Magnetism plays a pivotal role in how a computer functions — how atoms and electrons react to magnetic fields enables the reading, writing, and manipulation of data in electronic devices. 

Researchers have demonstrated for the first time how exposing a typically non-magnetic material to high-frequency laser radiation can induce magnetism at room temperature.

This breakthrough holds promise for revolutionizing electronics, especially those based on quantum technology, which typically require temperatures around absolute zero (-273 degrees Celsius) to operate.

Turning insulators into magnets

In their study, the researchers subjected a material known as strontium titanate to light from a high frequency laser, “stirring up” the atoms and mobilizing them to generate electric currents within the material, making it magnetic. 

“The innovation in this method lies in the concept of letting light move atoms and electrons in this material in circular motion, so to generate currents that make it as magnetic as a refrigerator magnet,” Stefano Bonetti, a physicist at Stockholm University and at the Ca’ Foscari University of Venice and lead author of the study, explains in a press release. 

The possibility of making non-magnetic materials magnetic had been previously predicted. However, this is the first time this theory has been proven experimentally.

“We have been able to do so by developing a new light source in the far-infrared with a polarization, which has a ‘corkscrew’ shape,” said Bonetti. “This is the first time we have been able to induce and clearly see how the material becomes magnetic at room temperature in an experiment. Furthermore, our approach allows us to make magnetic materials out of many insulators, when magnets are typically made of metals.”

To measure the degree of magnetization induced using their laser technique, the physicists relied on a well-known effect in which light reflects differently off a material depending how magnetic it is. Their measurements showed that the material had indeed become magnetic, but the magnitude of induced magnetization turned out to be about four orders of magnitude greater than expected based on known theoretical methods for calculating this quantity.

____________

INSTRUCTION 1: In the article on light-induced magnetism, which material did the researchers expose to high-frequency laser light?
INSTRUCTION 2: Condense the paragraph of the article on light-induced magnetism that begins "To measure the degree of magnetization" into a shorter version that keeps its main facts.
INSTRUCTION 3: Reproduce, word for word, the stretch of the article on light-induced magnetism from "The possibility of" through "been proven experimentally.".
The data that follows comes from a separate source.

Lines of data:
____________

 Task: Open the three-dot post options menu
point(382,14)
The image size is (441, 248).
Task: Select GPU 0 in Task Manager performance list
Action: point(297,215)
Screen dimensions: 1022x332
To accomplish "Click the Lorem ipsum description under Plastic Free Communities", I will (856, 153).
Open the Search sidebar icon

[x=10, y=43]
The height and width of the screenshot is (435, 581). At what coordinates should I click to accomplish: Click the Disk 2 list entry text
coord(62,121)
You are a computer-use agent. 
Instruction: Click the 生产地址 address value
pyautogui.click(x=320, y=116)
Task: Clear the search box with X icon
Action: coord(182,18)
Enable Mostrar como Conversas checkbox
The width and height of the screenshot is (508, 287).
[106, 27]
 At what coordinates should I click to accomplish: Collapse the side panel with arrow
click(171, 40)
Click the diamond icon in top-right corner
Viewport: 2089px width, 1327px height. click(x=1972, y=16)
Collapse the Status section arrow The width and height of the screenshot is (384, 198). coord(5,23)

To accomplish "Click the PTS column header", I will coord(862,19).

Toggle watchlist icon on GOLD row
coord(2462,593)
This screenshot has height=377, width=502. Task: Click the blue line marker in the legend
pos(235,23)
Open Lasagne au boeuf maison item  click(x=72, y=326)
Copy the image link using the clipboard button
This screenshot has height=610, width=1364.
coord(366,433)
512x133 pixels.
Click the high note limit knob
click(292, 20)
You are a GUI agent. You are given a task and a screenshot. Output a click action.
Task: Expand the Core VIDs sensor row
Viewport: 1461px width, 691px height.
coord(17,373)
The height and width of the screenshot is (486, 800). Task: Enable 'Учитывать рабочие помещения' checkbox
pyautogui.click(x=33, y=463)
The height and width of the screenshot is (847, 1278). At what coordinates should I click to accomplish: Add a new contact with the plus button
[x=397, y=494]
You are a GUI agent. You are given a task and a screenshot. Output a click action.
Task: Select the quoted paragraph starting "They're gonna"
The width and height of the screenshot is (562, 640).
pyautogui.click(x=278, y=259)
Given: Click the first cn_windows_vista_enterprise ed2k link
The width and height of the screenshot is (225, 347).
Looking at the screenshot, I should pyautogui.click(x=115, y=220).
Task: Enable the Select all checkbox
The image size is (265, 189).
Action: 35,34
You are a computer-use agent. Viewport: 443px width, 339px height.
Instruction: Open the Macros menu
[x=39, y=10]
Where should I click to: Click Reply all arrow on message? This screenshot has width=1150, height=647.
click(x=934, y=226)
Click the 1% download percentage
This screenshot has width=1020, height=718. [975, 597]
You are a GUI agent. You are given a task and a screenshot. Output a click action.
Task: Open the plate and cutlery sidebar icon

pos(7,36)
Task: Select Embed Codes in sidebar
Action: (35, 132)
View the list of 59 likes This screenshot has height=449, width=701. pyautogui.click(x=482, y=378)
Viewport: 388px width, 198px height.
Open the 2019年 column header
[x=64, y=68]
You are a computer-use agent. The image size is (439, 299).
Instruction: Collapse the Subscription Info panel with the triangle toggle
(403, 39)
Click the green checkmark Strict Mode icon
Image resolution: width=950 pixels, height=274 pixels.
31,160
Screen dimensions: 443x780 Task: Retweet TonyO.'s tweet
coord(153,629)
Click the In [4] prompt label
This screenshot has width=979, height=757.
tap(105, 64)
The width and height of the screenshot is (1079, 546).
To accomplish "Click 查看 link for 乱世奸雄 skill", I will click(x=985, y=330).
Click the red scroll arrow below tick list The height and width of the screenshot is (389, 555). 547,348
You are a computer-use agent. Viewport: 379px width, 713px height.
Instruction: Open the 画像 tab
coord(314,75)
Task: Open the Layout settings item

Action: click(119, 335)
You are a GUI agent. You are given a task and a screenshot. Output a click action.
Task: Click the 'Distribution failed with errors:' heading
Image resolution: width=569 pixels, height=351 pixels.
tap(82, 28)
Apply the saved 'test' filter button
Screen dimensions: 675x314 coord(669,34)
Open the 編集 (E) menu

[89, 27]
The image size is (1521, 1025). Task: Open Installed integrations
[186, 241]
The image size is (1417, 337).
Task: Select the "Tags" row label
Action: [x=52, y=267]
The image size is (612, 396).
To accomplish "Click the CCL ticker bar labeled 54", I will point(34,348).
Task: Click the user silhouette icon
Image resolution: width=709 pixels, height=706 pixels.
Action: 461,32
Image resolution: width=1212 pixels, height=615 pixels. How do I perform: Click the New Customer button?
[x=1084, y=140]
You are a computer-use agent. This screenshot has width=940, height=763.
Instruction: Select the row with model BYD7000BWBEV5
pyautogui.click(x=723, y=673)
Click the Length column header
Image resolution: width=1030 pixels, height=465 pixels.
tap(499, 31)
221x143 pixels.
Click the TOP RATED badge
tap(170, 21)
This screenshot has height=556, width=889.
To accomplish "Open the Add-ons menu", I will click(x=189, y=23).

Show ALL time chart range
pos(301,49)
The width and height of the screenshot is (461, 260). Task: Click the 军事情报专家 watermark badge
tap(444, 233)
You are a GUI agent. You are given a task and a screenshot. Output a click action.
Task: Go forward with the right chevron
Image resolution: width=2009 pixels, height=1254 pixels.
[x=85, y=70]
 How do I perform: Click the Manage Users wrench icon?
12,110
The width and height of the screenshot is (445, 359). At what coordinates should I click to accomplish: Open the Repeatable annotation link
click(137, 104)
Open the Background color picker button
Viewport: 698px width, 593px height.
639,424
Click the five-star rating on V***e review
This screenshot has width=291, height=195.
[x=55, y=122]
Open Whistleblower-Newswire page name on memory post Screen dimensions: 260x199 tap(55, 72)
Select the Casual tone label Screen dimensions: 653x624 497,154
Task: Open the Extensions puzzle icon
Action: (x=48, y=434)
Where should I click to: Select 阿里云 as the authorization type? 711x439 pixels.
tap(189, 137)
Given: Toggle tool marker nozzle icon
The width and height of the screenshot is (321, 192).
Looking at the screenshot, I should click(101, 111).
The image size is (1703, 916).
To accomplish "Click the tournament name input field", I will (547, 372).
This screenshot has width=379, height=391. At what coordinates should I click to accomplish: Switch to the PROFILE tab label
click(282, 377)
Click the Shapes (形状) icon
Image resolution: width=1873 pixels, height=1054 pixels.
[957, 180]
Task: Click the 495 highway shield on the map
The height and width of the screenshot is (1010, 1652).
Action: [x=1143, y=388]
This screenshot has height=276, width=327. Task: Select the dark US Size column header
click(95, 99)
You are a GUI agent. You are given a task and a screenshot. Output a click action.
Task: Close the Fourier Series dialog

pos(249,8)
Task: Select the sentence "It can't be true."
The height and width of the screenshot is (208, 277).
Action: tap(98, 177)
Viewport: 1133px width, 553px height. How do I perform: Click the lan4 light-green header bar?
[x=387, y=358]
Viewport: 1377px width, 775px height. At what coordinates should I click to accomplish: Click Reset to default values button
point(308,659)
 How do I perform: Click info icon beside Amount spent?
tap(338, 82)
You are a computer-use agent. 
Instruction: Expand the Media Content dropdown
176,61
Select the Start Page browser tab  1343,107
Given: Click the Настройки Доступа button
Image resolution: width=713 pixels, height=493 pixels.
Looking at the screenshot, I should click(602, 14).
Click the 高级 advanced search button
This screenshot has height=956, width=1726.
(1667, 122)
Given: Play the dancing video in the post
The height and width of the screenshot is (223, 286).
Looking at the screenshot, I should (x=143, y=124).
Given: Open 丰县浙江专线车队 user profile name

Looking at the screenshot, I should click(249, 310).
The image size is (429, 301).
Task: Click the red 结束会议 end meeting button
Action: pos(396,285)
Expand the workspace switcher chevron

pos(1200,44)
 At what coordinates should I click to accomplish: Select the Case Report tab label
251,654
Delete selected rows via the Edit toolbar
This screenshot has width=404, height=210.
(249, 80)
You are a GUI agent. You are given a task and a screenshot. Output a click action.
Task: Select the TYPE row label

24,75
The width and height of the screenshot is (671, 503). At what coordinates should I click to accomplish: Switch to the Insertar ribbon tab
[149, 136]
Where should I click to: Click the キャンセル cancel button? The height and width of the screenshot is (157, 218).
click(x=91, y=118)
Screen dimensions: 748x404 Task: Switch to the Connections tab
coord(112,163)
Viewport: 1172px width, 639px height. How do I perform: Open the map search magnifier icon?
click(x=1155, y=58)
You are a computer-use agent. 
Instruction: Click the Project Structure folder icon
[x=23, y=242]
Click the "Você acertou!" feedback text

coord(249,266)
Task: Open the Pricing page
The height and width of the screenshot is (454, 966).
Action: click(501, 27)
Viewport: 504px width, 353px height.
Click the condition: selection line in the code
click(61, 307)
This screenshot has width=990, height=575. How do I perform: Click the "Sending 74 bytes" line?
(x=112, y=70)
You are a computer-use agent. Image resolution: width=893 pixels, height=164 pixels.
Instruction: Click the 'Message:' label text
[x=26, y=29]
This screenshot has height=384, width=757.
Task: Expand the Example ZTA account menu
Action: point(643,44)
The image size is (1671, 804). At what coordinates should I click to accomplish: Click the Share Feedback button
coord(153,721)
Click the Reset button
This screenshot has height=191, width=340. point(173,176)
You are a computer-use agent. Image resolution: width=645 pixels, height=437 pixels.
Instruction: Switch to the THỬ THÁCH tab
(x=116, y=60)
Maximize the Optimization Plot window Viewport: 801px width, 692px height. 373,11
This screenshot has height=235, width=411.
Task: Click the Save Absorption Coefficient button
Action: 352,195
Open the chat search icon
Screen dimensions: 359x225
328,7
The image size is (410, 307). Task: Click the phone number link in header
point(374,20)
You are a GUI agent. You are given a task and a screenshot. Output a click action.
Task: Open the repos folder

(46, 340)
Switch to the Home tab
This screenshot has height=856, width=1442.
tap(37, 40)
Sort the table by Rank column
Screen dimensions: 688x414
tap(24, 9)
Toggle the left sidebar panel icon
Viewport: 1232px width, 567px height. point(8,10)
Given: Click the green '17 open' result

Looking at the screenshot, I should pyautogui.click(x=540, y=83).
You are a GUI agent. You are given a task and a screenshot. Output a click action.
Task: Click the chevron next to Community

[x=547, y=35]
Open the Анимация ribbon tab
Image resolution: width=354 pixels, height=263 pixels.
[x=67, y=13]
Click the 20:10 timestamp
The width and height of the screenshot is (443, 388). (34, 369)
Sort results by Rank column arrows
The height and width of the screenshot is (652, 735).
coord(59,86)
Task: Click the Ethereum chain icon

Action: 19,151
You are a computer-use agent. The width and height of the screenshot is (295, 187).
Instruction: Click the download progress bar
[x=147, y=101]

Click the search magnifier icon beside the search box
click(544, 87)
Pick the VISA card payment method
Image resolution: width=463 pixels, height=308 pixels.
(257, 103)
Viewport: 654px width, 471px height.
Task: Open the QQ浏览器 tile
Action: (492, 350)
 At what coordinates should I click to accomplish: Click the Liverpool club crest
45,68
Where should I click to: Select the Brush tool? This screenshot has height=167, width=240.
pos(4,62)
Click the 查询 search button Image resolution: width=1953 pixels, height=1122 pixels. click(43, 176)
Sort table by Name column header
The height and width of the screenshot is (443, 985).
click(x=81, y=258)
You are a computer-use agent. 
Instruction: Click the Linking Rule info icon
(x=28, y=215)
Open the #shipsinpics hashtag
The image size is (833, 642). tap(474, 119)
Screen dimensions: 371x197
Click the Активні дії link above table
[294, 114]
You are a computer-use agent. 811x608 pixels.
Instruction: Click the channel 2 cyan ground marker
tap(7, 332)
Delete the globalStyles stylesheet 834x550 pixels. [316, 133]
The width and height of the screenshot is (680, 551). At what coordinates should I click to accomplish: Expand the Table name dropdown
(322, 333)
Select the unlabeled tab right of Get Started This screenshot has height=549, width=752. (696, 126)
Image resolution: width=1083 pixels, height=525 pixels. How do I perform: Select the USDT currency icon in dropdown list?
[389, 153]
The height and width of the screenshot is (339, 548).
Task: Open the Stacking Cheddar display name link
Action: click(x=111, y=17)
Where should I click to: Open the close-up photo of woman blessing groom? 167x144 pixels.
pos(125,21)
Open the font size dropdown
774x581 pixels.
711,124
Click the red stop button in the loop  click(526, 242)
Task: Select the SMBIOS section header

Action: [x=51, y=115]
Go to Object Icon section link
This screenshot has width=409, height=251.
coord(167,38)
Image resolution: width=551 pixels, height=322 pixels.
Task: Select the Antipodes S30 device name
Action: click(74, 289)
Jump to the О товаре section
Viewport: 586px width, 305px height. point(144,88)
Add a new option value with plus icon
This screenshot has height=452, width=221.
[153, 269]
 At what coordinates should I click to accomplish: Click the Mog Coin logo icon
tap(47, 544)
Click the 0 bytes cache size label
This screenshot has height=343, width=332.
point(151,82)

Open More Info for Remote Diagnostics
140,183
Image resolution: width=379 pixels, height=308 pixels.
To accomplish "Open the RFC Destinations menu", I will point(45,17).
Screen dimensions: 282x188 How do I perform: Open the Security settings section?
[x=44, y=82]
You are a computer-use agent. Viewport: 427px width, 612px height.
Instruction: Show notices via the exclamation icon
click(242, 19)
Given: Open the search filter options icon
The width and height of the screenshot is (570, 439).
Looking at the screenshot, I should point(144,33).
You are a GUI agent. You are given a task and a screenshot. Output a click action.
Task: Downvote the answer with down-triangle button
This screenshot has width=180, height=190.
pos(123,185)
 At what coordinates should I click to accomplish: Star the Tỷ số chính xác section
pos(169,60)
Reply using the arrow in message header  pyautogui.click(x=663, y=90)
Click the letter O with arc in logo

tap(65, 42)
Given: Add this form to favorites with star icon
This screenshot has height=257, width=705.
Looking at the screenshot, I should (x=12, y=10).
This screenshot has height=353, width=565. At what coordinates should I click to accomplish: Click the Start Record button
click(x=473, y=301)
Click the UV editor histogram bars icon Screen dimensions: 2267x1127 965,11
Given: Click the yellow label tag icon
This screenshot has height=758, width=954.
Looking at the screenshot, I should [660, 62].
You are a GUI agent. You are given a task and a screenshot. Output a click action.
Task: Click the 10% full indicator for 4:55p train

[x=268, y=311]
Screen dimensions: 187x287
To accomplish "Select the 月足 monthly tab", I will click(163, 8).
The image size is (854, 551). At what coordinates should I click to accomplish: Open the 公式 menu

____________

ANSWER 1: Strontium titanate.

ANSWER 2: To gauge how much magnetization their laser induced, the physicists used a known effect in which light reflects differently off a material depending on how magnetic it is. The measurements confirmed the material had become magnetic. The induced magnetization was about four orders of magnitude greater than known theoretical methods predicted.

ANSWER 3:
The possibility of making non-magnetic materials magnetic had been previously predicted. However, this is the first time this theory has been proven experimentally.